It is a dangerous thing to be prosperous. The crucible of adversity is a less severe trial to the Christian than the refining-pot of prosperity. It needs more than human skill to carry the brimming cup of mortal joy with a steady hand; yet Paul had learned that skill, for he declares, “In all things I am instructed both to be full and to be hungry.” When we have much of God’s providential mercies it often happens that we have but little of God’s grace; satisfied with earth, we are content to do without Heaven. Rest assured, it is harder to know how to be full than it is to know how to be hungry, so desperate is the tendency of human nature to pride and forgetfulness of God. Take care that you ask in your prayers that God would teach you “how to be full.”


Spurgeon

Samuel G. Hardman and Dwight Lyman Moody, Thoughts for the Quiet Hour (Willow Grove, PA: Woodlawn Electronic Publishing, 1997).

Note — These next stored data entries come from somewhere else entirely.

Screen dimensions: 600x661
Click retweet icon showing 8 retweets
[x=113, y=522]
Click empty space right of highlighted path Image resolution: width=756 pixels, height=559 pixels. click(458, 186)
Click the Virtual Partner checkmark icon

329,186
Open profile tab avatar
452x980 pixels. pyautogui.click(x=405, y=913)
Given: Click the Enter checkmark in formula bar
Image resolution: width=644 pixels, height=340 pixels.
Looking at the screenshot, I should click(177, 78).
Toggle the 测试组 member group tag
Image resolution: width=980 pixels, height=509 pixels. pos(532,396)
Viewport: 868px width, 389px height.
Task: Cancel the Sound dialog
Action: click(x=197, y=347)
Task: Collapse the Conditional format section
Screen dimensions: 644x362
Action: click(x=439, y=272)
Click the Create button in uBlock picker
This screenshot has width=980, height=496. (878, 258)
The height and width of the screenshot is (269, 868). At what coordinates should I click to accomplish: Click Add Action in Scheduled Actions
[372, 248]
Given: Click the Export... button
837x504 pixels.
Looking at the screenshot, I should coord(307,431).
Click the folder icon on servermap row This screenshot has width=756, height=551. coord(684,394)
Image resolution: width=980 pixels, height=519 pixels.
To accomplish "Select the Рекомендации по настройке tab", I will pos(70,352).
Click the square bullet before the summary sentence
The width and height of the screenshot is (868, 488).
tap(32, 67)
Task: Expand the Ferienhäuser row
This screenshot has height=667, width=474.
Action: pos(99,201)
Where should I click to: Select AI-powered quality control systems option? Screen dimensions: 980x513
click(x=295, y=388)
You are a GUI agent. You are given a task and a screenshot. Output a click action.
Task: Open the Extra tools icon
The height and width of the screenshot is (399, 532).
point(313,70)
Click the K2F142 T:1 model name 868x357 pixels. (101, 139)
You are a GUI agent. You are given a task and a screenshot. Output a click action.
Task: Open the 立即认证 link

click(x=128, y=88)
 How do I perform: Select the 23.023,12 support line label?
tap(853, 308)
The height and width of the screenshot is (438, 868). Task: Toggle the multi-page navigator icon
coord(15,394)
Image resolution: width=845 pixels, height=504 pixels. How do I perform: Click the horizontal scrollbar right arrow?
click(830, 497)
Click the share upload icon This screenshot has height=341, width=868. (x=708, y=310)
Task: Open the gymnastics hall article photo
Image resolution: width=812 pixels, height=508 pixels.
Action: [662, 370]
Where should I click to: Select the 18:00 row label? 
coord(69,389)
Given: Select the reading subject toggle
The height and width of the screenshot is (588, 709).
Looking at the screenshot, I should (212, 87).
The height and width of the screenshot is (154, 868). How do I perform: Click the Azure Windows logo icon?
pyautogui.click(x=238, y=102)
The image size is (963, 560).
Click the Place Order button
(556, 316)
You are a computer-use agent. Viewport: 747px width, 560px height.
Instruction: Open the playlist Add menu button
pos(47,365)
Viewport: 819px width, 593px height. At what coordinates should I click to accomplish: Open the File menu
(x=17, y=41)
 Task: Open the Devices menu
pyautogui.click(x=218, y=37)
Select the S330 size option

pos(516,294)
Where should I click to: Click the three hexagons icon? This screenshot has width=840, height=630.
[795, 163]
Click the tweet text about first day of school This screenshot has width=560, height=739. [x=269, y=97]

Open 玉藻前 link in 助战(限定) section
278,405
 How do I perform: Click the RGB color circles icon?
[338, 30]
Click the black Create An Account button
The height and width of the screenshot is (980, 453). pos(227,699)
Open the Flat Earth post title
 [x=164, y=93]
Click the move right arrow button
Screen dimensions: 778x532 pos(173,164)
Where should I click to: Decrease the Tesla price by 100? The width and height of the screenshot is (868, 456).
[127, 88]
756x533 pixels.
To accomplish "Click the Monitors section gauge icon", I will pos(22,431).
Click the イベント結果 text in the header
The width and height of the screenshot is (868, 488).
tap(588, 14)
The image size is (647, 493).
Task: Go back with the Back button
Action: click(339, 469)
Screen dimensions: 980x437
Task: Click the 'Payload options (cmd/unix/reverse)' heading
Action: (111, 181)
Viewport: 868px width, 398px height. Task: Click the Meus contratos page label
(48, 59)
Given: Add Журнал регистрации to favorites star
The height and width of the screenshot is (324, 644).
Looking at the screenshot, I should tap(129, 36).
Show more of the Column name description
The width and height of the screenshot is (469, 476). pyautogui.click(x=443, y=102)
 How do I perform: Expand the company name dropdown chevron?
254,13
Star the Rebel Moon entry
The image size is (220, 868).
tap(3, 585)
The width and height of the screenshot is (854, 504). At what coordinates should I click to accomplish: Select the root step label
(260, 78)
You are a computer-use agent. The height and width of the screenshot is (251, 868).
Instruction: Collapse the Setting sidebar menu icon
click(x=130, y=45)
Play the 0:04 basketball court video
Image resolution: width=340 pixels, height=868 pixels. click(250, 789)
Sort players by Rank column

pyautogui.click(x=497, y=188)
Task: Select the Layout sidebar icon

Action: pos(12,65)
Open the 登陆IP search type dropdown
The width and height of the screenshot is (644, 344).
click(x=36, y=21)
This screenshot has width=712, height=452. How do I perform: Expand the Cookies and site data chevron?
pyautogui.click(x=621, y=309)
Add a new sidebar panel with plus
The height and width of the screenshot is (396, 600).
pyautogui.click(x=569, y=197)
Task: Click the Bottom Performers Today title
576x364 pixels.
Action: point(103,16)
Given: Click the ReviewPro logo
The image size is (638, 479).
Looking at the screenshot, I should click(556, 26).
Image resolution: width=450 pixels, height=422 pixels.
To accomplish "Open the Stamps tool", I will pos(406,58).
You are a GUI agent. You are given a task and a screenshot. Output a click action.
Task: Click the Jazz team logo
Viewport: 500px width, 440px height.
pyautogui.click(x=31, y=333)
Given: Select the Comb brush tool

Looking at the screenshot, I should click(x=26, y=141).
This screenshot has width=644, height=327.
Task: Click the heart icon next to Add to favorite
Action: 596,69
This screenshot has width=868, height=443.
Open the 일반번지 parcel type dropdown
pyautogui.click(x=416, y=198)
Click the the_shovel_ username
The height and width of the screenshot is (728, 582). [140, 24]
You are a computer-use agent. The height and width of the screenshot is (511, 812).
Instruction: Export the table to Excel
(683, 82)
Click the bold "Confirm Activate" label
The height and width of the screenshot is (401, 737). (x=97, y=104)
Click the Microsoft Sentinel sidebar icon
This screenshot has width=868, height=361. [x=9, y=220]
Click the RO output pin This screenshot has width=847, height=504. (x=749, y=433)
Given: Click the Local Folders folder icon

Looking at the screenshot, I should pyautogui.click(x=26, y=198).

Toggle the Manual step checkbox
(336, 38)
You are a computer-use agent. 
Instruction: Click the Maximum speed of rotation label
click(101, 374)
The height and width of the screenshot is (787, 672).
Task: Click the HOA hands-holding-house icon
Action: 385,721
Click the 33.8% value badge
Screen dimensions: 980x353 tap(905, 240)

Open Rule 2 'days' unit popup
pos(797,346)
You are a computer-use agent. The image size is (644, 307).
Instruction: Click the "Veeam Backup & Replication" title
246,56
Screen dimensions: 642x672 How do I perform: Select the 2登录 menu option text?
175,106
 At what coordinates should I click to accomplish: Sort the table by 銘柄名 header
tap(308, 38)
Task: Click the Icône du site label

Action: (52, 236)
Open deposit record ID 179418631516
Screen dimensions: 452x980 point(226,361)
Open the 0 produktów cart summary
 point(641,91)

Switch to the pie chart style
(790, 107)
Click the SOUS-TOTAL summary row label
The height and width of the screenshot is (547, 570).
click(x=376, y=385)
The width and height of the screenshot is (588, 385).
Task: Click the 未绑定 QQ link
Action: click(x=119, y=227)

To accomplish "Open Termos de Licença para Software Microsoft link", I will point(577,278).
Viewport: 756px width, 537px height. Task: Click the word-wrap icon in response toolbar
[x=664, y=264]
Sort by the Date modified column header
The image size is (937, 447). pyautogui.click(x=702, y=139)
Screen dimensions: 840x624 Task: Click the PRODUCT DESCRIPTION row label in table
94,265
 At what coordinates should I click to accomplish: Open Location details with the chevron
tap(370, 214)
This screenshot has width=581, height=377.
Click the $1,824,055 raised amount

I know what it is to have enough to survive and also what having nothing but a can of soup on the shelf to feed a wife, a baby daughter and self is like. It is harder to remember that having enough to survive is harder when giving thanks and remembering that the Lord has blessed me in all things. In times of bounty give thanks that you are taught that poverty is also just around the corner.


May the good Lord bless and keep you safe.

Remember to "Always Love The Details."

Sunday, September 28, 2025

Keep To The Path


It is not what was in the past that was important except for the lessons that were taught. They are the only thing to be brought into the present and remembered so the mistakes are not repeated. (Luke 9:62 - Jesus said to him, “No one who puts a hand to the plow and looks back is fit for the kingdom of God.”) Keep your vision to the fore and not on the past. Running backwards with your eyes not watching the way ahead will only result in you missing the hazards in the path before you. Look forward as you go forward toward the prize of eternal life.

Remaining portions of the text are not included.